PROBLEM DESCRIPTION
In the entries below, find the line with "Given: Open the StockInvest.us" and the line with "You are a computer-use agent. Image resolution: width=747". Reproduce those two lines and every line between them exactly, and nothing more.

[Records from a data source]
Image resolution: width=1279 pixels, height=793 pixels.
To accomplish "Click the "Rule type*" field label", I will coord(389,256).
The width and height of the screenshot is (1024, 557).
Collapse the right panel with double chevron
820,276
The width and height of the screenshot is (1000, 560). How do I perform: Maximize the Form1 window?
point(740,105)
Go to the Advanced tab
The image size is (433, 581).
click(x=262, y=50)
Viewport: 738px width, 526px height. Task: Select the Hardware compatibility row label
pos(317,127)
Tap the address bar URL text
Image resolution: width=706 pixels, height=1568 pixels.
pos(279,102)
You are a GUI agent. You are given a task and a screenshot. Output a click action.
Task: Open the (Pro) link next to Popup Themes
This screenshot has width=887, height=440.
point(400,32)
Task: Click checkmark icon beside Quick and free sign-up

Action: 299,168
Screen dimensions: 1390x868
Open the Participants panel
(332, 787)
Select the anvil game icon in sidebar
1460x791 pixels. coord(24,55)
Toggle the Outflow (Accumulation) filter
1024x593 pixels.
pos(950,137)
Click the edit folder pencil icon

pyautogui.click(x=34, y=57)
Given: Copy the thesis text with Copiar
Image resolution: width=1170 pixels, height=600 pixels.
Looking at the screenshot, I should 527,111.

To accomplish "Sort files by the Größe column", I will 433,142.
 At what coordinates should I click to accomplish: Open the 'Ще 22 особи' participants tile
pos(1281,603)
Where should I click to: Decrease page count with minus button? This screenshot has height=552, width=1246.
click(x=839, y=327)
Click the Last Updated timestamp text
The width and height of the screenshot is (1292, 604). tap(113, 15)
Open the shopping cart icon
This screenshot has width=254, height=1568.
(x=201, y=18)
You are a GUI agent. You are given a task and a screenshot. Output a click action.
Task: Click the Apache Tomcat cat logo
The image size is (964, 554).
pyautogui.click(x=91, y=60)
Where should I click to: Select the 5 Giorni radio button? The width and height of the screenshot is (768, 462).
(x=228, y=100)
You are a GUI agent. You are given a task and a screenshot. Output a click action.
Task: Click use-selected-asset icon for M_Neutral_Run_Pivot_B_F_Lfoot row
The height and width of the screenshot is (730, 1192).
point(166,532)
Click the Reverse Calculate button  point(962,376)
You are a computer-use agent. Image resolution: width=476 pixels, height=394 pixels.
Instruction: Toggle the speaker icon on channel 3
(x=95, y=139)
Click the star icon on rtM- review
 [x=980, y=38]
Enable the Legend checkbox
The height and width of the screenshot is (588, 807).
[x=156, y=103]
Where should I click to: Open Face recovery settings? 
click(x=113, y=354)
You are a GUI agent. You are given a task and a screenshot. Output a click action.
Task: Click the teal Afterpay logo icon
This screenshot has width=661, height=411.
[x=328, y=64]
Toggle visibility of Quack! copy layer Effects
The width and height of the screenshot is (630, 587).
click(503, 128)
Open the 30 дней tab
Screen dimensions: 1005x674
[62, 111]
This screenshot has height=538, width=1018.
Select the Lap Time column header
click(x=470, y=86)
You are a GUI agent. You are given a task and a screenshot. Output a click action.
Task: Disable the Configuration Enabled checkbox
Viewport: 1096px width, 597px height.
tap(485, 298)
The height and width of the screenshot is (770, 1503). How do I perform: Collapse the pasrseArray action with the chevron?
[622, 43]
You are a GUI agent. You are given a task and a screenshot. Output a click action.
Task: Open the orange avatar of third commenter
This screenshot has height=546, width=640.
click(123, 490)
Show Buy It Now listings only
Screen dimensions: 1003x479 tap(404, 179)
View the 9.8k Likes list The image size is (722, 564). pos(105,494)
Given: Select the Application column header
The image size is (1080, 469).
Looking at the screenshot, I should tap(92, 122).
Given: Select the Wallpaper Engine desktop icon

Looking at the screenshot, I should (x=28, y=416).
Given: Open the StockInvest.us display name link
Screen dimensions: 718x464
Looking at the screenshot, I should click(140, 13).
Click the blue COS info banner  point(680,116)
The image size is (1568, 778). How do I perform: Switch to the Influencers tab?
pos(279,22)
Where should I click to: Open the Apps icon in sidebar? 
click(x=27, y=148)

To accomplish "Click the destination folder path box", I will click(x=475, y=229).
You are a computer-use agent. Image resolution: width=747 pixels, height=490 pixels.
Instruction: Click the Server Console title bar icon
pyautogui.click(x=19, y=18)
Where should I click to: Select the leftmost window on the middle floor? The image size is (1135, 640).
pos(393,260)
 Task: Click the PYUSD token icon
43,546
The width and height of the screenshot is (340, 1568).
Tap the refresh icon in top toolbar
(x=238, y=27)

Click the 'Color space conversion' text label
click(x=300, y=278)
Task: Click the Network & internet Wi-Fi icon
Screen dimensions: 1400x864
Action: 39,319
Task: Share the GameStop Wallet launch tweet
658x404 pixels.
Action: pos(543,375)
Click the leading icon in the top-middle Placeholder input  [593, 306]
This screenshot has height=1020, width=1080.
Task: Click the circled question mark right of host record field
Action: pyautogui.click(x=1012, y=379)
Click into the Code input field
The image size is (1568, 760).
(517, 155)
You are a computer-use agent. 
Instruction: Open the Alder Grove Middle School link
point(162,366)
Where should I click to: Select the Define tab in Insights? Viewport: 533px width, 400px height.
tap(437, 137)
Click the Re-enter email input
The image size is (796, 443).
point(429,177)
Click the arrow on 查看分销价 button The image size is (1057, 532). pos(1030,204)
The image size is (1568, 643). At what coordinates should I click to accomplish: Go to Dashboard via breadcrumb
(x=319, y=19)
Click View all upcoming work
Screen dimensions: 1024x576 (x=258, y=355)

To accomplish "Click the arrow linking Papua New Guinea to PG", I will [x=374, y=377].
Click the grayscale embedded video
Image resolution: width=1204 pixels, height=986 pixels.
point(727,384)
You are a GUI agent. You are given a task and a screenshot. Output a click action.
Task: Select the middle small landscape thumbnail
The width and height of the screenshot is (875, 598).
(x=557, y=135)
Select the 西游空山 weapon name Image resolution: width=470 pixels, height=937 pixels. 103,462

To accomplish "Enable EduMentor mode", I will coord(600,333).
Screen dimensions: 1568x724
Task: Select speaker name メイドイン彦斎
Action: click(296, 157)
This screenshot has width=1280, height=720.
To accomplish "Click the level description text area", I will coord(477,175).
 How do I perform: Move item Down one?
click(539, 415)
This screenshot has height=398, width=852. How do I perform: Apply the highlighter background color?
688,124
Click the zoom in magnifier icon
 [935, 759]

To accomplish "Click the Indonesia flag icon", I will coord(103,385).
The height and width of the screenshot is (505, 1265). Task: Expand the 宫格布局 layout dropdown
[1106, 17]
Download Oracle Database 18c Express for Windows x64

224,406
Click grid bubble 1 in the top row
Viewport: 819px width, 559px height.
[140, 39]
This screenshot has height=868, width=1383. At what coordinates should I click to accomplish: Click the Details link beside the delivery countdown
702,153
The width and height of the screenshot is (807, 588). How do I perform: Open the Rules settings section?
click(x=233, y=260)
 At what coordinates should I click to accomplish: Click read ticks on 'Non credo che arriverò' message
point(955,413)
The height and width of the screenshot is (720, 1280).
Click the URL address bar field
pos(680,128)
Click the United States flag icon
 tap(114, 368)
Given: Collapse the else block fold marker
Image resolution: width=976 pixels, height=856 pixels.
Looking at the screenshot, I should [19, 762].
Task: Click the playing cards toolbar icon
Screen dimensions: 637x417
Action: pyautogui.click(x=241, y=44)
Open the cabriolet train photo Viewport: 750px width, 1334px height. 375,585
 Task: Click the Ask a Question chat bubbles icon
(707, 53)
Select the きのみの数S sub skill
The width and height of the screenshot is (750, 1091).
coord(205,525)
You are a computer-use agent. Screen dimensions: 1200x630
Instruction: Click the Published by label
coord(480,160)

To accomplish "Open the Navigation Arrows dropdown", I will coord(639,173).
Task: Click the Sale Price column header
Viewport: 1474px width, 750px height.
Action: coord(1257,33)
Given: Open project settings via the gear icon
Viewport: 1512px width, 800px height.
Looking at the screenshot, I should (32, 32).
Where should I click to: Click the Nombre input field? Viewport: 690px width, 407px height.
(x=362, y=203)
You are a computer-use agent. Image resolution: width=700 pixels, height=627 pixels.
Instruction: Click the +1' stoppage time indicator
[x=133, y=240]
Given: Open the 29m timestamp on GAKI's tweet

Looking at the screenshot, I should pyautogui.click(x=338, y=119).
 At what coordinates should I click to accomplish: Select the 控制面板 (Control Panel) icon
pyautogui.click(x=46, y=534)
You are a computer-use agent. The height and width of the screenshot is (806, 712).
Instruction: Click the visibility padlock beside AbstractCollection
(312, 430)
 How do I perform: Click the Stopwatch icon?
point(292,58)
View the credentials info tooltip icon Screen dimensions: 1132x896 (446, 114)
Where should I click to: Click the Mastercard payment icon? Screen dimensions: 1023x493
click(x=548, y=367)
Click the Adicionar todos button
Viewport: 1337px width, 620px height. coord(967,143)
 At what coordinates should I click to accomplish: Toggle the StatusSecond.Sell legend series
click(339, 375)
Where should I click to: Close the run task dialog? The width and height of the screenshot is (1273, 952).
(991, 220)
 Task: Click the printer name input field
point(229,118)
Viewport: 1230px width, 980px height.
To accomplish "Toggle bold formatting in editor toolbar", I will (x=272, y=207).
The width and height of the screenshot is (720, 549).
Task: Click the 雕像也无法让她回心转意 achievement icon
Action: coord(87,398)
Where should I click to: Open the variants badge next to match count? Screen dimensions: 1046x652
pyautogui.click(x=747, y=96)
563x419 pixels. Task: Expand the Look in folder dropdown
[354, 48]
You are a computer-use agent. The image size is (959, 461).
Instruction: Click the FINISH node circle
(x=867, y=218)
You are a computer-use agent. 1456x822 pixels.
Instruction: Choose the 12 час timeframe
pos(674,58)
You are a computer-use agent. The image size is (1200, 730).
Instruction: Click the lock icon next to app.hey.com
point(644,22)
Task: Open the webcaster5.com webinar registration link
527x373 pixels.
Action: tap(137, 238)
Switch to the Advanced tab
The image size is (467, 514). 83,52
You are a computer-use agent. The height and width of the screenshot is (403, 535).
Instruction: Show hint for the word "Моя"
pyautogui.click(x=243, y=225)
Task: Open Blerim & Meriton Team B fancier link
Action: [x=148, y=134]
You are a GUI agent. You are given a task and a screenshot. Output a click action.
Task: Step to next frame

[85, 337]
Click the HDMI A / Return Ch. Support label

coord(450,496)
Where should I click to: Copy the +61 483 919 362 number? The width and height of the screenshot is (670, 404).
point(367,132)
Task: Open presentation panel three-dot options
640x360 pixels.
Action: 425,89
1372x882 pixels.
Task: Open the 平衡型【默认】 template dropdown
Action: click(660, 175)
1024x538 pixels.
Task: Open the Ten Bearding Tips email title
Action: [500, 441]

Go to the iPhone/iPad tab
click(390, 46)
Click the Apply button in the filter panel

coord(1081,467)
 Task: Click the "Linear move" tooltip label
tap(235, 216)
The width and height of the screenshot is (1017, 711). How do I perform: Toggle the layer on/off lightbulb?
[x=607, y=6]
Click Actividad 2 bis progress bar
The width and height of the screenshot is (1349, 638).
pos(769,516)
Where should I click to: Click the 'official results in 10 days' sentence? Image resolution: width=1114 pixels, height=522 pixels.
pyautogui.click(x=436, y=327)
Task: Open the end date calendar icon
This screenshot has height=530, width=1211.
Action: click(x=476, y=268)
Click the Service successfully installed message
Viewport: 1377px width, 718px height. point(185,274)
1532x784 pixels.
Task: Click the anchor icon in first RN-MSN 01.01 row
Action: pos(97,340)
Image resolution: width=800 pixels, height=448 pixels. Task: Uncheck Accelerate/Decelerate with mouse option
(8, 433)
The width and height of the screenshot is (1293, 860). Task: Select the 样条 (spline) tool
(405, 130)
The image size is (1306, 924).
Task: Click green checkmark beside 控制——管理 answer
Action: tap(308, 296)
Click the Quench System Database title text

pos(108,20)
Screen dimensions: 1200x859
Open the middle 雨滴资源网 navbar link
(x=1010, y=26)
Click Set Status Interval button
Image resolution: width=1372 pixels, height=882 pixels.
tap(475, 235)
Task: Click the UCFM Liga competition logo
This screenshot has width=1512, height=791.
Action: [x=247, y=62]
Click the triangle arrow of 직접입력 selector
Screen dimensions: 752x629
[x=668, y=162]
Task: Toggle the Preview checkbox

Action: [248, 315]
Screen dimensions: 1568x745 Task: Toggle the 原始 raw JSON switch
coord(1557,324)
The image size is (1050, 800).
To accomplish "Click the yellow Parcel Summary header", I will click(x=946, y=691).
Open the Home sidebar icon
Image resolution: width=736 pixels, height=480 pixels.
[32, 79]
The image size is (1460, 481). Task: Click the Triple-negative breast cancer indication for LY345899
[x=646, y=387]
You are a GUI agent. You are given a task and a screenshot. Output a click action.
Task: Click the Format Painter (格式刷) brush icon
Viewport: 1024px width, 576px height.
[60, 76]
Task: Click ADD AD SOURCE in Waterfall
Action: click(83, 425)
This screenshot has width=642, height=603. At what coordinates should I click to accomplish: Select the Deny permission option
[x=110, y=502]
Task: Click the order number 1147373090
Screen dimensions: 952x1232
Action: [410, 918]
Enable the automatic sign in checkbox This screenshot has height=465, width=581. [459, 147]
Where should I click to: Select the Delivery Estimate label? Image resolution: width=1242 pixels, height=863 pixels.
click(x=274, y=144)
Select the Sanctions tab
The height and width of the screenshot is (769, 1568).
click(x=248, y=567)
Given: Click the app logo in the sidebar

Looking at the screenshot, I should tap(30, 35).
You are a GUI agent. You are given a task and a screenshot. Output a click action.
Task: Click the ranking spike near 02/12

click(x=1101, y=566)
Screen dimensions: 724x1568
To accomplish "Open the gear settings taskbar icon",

WRITTEN ANSWER
Given: Open the StockInvest.us display name link
Screen dimensions: 718x464
Looking at the screenshot, I should click(140, 13).
Click the blue COS info banner  point(680,116)
The image size is (1568, 778). How do I perform: Switch to the Influencers tab?
pos(279,22)
Where should I click to: Open the Apps icon in sidebar? 
click(x=27, y=148)

To accomplish "Click the destination folder path box", I will click(x=475, y=229).
You are a computer-use agent. Image resolution: width=747 pixels, height=490 pixels.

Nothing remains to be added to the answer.